You get what you allow.
Sometimes, you’re just going to feel restless as caregiver. You’re going to want to run, to scream, to change your name to Flo and become a waitress on some seaside pier restaurant (my fantasy, not yours necessarily).
When you feel like running, then run. Get out as much as you can. Even if it’s just out the front door and around the block. Hide, sneak out, stay in bed an extra half hour, stand in your shower until the water turns cold. Do what your gut is telling you to do–at least in some small way. If you let off the pressure valve, then maybe, maybe the whole thing won’t blow.

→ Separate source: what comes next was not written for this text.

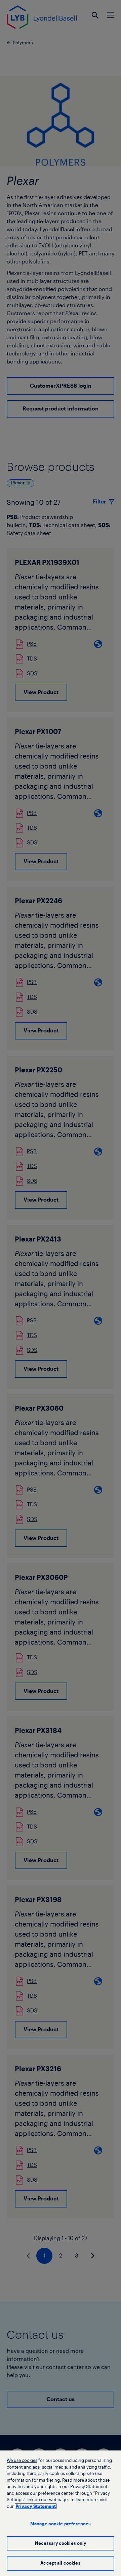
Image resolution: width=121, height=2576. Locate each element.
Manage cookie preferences (60, 2524)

Trust yourself. Trust your journey and this process.
Later, there will come a time when you might not be able to “run,” so do it now. Trust that you will come back.
After your loved one passes, you’ll go through this all over again—there’ll be days when you just can’t be at home. It’s a part of the grieving process. There’ll be other days, or weeks that you can’t make yourself leave. Home feels safe.
Again, trust yourself. Trust that your body, your soul, and your heart knows how to heal itself.